Entonces Truman y Gloria se fundieron en un beso. Ya nada volvería a ser lo mismo. 

Con lágrimas en los ojos, Llerena devolvió el manuscrito a la escritora que tenía frente a sí. 

—Es bueno, ¿Eh? —dijo ella mientras escupía trocitos de pan de un sandwich precocinado del Mercadona. 

—Esto nos salva el culo hasta el año que viene, Claudia. ¡Jo-der! ¿De dónde sacas estos rollos? —la editora entusiasta solo obtuvo por respuesta un encogimiento de hombros y lo que le pareció una media sonrisa. 

Claudia salió de la sucursal de Penguin como quien vuelve a casa de madrugada después de follarse al más guapo de la clase. Complacida. Con ganas de comer. De seguir comiendo. Ya se sabe. Cuando la medida se acerca al infinito, el límite no existe.

Entró en su loft en pleno Albaicín. Había soñado con vivir en Granada. Cerca de la plaza del cebollas, a poder ser. Y ahí estaba. Una de las cincuenta afortunadas escritoras que podían permitirse vivir de escribir sin tener que arrendar su culo para talleres y esas mierdas. 

Un mensaje de whatsapp: “sé lo que has hecho, ladrona de mierda. Te mataré”.

Ya estaba acostumbrada.
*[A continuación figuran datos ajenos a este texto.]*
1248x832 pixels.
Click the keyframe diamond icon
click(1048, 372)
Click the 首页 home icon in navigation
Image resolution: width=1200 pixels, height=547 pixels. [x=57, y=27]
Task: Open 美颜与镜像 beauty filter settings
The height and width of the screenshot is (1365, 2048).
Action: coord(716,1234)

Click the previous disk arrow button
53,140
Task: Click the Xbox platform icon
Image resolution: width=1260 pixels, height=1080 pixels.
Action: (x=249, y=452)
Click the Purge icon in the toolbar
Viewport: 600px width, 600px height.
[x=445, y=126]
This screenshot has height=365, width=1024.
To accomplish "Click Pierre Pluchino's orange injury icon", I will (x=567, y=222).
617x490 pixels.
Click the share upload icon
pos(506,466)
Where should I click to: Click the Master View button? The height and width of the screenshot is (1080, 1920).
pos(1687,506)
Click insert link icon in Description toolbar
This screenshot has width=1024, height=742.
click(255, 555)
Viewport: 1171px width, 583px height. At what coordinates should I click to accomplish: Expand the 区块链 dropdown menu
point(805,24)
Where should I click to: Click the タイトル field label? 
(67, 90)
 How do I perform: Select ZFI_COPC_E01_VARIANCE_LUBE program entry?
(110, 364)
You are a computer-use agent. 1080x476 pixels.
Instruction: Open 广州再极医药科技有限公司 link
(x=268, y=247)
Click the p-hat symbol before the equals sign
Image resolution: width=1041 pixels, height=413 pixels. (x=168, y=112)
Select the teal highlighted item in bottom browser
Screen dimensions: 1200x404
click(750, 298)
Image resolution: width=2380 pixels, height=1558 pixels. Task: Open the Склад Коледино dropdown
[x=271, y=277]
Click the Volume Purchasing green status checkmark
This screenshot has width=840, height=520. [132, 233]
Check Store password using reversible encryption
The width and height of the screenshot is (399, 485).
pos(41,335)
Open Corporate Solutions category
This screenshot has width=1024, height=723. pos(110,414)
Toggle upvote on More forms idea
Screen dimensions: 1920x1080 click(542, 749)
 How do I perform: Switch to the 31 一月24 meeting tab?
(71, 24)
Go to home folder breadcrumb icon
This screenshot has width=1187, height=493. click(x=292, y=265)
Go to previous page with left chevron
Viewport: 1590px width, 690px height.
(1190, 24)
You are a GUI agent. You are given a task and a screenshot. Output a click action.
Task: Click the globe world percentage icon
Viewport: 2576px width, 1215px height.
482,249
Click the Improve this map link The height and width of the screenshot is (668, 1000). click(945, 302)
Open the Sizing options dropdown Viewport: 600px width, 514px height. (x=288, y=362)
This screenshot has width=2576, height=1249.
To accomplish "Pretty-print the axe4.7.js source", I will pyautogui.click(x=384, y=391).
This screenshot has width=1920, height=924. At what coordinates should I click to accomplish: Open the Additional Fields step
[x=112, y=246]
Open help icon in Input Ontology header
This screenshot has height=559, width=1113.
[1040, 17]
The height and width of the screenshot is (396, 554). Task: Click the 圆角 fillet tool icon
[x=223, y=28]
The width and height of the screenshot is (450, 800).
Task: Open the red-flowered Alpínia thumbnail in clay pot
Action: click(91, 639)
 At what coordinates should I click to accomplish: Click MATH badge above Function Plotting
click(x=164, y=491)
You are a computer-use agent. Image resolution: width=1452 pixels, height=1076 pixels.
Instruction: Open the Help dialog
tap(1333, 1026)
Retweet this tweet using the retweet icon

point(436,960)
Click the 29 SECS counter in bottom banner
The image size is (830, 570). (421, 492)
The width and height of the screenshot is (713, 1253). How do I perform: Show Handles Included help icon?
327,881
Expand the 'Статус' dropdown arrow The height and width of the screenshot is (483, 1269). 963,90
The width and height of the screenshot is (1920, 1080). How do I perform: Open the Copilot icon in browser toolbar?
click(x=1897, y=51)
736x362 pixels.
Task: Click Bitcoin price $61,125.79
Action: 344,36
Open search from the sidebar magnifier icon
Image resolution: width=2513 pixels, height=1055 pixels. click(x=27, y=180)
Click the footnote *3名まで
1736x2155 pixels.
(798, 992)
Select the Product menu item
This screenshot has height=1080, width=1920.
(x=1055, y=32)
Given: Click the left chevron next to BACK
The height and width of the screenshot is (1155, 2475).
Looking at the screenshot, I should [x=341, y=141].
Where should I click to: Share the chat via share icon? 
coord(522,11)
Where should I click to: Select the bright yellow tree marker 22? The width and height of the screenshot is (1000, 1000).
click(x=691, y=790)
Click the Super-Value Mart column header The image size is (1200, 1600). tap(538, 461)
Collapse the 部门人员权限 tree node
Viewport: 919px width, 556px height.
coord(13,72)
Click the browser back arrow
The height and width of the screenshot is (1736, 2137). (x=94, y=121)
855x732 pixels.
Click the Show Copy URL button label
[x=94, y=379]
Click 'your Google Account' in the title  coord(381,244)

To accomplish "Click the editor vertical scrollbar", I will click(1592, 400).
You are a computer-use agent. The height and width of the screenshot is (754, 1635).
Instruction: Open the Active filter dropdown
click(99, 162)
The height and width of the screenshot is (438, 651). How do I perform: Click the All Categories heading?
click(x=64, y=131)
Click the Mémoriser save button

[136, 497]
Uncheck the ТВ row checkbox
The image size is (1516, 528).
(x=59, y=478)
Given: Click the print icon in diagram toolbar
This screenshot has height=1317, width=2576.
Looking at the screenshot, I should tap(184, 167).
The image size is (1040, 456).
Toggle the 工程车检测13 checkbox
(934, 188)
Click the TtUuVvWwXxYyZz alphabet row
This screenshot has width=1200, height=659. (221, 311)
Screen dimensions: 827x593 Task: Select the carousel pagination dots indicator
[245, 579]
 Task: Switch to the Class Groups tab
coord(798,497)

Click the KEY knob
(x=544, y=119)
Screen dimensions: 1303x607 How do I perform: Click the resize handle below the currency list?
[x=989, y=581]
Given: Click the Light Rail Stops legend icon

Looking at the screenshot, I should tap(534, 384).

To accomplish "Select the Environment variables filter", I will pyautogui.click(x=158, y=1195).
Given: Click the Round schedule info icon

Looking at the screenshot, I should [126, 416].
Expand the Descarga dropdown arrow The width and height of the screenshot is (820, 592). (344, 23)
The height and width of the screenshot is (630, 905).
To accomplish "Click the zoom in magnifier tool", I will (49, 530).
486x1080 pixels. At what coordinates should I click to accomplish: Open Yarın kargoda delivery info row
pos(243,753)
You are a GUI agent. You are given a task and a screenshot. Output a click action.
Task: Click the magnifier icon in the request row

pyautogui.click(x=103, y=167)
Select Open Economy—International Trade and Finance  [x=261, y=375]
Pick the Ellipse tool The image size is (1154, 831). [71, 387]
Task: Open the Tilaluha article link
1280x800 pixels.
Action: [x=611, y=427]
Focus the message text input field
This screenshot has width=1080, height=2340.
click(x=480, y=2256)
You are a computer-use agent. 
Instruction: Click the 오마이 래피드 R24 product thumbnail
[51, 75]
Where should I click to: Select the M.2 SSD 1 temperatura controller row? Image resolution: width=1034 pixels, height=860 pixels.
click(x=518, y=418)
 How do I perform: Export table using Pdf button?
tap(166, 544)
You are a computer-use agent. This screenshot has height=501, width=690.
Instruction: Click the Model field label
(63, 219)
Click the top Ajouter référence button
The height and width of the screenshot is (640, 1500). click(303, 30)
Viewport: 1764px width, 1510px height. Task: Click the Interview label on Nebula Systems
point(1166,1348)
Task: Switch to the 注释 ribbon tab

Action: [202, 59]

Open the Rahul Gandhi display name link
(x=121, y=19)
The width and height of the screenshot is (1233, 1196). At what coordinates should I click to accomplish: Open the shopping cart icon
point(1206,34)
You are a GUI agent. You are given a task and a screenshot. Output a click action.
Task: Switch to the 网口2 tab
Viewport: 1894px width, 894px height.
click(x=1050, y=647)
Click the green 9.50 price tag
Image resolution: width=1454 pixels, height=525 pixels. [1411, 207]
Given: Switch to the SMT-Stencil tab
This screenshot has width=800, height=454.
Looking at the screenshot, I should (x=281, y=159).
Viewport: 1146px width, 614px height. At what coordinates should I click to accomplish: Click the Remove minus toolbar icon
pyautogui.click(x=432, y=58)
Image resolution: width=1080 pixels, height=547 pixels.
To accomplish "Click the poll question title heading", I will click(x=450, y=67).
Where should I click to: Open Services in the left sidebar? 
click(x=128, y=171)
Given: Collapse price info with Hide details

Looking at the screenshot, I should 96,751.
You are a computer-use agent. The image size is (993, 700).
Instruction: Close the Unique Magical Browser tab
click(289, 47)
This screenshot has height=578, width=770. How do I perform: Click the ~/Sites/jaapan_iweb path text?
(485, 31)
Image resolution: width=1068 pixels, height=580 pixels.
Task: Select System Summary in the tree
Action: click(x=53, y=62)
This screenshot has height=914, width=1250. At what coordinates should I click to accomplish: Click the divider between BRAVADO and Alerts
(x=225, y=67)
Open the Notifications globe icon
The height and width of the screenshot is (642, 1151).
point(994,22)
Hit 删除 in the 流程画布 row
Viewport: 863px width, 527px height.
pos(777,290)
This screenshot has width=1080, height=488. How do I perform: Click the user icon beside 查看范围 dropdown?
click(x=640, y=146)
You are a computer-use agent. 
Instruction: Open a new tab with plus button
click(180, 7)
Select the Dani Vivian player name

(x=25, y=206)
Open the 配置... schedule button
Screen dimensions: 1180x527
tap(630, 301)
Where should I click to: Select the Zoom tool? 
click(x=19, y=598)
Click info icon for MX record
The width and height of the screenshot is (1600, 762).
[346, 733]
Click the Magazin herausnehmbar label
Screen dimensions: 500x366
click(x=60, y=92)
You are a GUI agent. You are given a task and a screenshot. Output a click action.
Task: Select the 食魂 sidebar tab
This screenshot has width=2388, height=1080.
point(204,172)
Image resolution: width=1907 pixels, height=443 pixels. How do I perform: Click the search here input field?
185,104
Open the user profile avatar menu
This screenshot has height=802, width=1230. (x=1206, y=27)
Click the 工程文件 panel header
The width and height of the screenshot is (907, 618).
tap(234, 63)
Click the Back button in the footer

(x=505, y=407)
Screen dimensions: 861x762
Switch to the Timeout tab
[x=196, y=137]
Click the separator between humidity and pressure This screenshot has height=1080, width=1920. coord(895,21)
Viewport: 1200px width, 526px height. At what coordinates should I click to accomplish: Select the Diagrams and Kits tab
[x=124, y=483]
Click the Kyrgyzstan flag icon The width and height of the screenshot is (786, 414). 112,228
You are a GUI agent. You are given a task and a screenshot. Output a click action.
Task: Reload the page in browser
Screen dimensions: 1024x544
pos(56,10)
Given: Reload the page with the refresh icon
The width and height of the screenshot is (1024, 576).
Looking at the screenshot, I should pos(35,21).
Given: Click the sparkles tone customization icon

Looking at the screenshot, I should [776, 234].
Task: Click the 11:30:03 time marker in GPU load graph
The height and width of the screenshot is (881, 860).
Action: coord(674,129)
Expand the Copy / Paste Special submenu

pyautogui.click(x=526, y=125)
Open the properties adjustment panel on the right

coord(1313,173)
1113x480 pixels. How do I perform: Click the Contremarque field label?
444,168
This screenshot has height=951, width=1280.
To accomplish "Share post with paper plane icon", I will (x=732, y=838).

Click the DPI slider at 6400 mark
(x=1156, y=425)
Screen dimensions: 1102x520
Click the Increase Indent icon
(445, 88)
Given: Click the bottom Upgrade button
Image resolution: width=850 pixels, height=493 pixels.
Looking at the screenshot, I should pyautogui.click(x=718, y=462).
Ese debía ser…¿Jaime? Si. Jaime se llamaba. Pobre Jaime. Lo conoció en un retiro para escritores. Polla pequeña. Ego enorme. Un cliché. No era como Daniel. Daniel había sido un contrato con anticipo de 10.000 euros. Este solo valía 3.000. A lo sumo. Ya le comentaría los detalles Llerena. 

Echó un vistazo a su instagram. 50K de seguidores. Un puñado de DMs. Revisó.

“Hola. Eres una crack. Mira. Tengo un manuscrito. ¿Te lo paso y me das tu opinión?”